• [ARBEITSAUFTRAG A]:
Gib den Textabschnitt zur unterhaltsrechtlichen Altersvorsorge von „Anlagen mit mittlerem“ bis „echte Altersvorsorge entscheidend.“ noch einmal wieder und tausche dabei „Investmentfonds“ gegen „Aktienfonds“ aus.
• [ARBEITSAUFTRAG B]:
Knüpfe an den letzten Satz des Textabschnitts zur unterhaltsrechtlichen Altersvorsorge an und schreibe ihn weiter.

Diese bieten die höchste Gewähr, unterhaltsrechtlich als Altersvorsorge anerkannt zu werden.

Anlagen mit mittlerem Risiko (Anerkennung unter Umständen möglich, aber mit Dokumentationspflicht):

Hierzu gehören unter bestimmten Voraussetzungen:

  • Investmentfonds können weiterhin anerkannt werden, allerdings nur unter strengeren Voraussetzungen (explizite Führung des Depots mit Anlageziel "Altersvorsorge", eingeschränkte frühzeitige Verfügungsmöglichkeit)
  • Tilgungsleistungen zur Hausfinanzierung werden grundsätzlich anerkannt, allerdings ist die Dokumentation des Altersvorsorgecharakters wichtig
  • Bausparverträge und Lebensversicherungen sind anerkannt, sollten allerdings eindeutig auf die Altersversorgung ausgerichtet sein

Bei diesen Anlageformen ist der Nachweis der Zweckbindung und des Charakters als echte Altersvorsorge entscheidend.

Gesammelte Dateneinträge:

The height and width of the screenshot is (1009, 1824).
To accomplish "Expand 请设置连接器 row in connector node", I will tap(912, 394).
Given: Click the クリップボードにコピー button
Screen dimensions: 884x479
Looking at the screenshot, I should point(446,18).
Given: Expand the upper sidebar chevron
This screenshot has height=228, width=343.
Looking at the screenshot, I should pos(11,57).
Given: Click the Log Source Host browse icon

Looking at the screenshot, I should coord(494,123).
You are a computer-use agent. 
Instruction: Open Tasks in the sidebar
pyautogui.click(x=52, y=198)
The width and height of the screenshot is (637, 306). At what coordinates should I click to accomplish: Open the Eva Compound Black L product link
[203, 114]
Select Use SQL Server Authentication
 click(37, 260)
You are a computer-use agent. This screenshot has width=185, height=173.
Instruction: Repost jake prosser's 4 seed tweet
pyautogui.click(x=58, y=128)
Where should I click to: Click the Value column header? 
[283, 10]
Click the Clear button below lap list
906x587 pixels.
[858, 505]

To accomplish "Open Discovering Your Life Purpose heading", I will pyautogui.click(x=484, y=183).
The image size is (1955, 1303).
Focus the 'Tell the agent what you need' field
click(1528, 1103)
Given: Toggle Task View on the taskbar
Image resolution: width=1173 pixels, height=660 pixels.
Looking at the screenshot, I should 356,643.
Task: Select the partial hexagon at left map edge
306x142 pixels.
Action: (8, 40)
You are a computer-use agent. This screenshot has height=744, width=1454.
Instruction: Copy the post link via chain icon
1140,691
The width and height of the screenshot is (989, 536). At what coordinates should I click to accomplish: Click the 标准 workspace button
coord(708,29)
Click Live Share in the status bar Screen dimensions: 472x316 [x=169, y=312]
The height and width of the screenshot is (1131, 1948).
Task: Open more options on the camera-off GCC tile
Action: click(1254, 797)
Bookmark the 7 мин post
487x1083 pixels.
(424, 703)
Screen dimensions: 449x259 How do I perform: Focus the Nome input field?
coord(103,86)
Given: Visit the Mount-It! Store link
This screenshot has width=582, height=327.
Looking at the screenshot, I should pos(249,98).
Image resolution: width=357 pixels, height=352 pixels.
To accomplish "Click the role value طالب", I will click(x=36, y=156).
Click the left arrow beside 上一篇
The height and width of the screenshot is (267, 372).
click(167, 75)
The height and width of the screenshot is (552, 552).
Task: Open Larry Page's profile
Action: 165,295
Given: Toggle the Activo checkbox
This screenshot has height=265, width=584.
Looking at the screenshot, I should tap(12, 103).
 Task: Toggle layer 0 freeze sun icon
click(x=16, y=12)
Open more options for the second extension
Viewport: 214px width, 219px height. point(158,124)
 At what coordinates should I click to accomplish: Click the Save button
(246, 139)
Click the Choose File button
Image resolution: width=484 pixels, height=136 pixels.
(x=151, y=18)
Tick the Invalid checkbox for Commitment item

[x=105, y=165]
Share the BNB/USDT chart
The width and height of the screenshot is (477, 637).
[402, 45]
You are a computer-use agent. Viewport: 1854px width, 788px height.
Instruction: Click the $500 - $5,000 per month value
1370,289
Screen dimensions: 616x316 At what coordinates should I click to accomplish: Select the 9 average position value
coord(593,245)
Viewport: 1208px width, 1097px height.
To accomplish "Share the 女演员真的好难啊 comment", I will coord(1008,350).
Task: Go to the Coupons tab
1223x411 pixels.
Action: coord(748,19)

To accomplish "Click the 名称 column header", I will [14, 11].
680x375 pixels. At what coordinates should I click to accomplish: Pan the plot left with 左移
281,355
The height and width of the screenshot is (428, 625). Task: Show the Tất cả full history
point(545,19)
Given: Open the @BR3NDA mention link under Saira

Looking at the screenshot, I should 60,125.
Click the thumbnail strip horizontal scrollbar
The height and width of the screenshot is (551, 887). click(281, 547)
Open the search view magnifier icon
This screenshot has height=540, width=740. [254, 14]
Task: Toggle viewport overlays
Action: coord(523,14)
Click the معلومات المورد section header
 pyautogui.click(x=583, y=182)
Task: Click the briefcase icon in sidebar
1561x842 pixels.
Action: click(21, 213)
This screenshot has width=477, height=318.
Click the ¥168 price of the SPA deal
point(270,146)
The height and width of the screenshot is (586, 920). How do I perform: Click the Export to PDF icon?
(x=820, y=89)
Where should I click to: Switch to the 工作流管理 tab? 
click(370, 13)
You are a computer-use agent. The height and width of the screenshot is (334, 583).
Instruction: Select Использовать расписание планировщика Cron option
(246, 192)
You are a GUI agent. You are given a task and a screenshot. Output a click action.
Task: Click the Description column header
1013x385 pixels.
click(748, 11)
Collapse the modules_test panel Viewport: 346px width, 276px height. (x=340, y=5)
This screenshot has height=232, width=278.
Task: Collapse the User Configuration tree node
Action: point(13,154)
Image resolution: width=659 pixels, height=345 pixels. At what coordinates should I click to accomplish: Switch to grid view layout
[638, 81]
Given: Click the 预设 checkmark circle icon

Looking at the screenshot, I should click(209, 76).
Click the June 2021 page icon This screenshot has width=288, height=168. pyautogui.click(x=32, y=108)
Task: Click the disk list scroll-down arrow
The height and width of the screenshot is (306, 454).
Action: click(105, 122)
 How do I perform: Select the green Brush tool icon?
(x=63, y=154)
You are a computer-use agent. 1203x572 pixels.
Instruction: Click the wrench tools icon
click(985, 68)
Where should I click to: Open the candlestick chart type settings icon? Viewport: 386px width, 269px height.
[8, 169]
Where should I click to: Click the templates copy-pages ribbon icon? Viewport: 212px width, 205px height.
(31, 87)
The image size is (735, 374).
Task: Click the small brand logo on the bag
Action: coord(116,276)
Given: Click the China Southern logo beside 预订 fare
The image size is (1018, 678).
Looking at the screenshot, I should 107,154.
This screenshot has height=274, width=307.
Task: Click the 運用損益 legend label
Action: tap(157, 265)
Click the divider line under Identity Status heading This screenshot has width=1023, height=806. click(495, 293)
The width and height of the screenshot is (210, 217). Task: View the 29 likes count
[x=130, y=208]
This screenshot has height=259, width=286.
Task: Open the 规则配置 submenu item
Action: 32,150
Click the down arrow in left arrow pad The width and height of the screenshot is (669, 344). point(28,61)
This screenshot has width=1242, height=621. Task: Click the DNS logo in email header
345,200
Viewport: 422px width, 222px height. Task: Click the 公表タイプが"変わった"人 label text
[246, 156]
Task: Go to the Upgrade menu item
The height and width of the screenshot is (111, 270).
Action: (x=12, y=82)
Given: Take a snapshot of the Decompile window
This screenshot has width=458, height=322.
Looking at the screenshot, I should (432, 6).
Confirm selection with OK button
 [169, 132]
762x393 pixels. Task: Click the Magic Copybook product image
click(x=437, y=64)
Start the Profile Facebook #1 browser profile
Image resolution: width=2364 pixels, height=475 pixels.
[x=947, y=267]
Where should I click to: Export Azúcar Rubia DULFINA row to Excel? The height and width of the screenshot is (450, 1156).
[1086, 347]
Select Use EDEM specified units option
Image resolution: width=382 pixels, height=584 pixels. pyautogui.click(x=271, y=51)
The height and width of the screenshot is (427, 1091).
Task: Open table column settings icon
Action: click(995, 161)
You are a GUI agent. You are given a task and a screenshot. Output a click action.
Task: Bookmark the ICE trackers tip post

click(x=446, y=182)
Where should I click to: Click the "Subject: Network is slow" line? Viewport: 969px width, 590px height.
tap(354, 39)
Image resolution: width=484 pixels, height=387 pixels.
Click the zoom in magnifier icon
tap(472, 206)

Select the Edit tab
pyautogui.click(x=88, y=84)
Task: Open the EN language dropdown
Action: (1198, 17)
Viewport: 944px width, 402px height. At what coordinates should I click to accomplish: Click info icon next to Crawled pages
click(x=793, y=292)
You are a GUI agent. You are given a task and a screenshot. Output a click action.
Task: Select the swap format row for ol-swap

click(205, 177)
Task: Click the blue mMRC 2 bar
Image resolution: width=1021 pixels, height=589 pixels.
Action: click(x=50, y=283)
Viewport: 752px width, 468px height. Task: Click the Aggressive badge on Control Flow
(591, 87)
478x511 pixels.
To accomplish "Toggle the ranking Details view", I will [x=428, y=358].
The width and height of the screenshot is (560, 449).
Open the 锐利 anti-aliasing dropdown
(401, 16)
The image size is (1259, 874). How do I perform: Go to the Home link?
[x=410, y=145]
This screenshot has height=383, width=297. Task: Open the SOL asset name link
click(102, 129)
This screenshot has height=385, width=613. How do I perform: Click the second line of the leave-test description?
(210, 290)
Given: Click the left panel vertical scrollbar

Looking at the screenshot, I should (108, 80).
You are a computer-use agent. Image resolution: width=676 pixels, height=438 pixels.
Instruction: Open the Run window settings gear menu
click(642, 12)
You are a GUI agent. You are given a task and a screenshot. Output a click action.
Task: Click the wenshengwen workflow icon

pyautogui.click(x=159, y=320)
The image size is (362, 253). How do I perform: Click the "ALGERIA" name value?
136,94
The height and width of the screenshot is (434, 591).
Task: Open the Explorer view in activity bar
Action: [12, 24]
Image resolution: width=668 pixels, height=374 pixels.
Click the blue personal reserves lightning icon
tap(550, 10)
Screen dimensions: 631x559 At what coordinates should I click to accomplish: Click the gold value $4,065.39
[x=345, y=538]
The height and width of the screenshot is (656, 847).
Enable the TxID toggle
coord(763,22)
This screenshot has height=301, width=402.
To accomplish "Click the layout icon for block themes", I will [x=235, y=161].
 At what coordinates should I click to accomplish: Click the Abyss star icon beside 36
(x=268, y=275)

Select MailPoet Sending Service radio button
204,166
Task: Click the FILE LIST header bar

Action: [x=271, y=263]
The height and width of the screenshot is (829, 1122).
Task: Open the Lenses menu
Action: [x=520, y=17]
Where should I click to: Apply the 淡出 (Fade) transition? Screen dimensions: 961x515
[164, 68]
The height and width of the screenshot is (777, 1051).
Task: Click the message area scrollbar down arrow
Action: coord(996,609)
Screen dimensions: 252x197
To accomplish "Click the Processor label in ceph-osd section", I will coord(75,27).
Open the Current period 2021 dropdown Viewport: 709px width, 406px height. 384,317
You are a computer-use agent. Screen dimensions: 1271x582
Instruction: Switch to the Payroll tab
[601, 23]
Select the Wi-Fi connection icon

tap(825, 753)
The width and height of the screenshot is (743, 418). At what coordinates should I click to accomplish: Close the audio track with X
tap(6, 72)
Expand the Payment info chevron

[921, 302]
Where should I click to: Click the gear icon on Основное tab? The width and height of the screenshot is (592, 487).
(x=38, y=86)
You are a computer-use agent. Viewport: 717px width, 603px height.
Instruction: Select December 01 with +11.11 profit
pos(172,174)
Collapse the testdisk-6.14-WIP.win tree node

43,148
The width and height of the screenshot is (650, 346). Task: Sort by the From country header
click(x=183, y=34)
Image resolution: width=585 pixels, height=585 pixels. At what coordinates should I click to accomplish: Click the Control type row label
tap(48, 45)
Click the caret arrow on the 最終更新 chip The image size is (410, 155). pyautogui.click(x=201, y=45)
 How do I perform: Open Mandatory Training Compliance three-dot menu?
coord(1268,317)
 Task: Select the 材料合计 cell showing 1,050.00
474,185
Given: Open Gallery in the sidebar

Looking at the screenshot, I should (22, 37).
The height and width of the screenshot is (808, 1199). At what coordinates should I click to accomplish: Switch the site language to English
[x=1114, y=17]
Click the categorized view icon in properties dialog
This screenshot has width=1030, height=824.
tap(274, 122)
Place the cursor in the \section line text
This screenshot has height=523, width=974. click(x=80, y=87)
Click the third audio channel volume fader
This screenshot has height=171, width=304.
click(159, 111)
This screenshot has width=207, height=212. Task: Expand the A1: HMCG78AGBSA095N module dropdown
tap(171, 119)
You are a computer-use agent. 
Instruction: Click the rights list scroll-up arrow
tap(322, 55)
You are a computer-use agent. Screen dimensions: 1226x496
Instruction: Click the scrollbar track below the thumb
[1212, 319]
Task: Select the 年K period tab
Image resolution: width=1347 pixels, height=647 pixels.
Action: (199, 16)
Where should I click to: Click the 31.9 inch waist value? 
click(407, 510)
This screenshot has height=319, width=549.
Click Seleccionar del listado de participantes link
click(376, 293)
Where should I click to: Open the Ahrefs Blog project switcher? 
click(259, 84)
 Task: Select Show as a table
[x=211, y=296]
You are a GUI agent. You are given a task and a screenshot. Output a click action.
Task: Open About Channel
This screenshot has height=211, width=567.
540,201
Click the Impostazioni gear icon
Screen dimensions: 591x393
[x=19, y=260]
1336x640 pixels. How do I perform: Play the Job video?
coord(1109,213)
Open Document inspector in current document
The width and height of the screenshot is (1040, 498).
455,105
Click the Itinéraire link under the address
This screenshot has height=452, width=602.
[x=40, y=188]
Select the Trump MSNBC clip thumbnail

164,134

• [ERGEBNIS A]:
Anlagen mit mittlerem Risiko (Anerkennung unter Umständen möglich, aber mit Dokumentationspflicht):

Hierzu gehören unter bestimmten Voraussetzungen:

  • Aktienfonds können weiterhin anerkannt werden, allerdings nur unter strengeren Voraussetzungen (explizite Führung des Depots mit Anlageziel "Altersvorsorge", eingeschränkte frühzeitige Verfügungsmöglichkeit)
  • Tilgungsleistungen zur Hausfinanzierung werden grundsätzlich anerkannt, allerdings ist die Dokumentation des Altersvorsorgecharakters wichtig
  • Bausparverträge und Lebensversicherungen sind anerkannt, sollten allerdings eindeutig auf die Altersversorgung ausgerichtet sein

Bei diesen Anlageformen ist der Nachweis der Zweckbindung und des Charakters als echte Altersvorsorge entscheidend.

• [ERGEBNIS B]:
Anlagen mit hohem Risiko (Anerkennung sehr unwahrscheinlich):

Besonders kritisch werden nun bewertet:

  • Tagesgeldkonten und Sparbücher – weitgehende Ablehnung wegen jederzeitiger Verfügbarkeit
  • Sparguthaben ohne erkennbare Zweckbindung
  • Einzahlungen, die erst nach der Trennung aufgenommen werden, sind besonders problematisch

Das OLG München hat explizit darauf hingewiesen, dass eine Überweisung auf ein Tagesgeldkonto, die erst nach der Trennung erfolgte, keine Berücksichtigung als sekundäre Altersvorsorge finden könne.

3. Folgen für die Beratungspraxis und anwaltliche Empfehlung

Der Hinweisbeschluss des OLG München schafft eine erhebliche Rechtsunsicherheit für die unterhaltsrechtliche Beratung und die Praxis der Einkommensbereinigung. Während der BGH Sparguthaben im Einzelfall als Altersvorsorge anerkennen wollte, scheint das OLG München hier eine strengere Linie zu verfolgen, die sich an der "Unverfügbarkeit" der Mittel orientiert.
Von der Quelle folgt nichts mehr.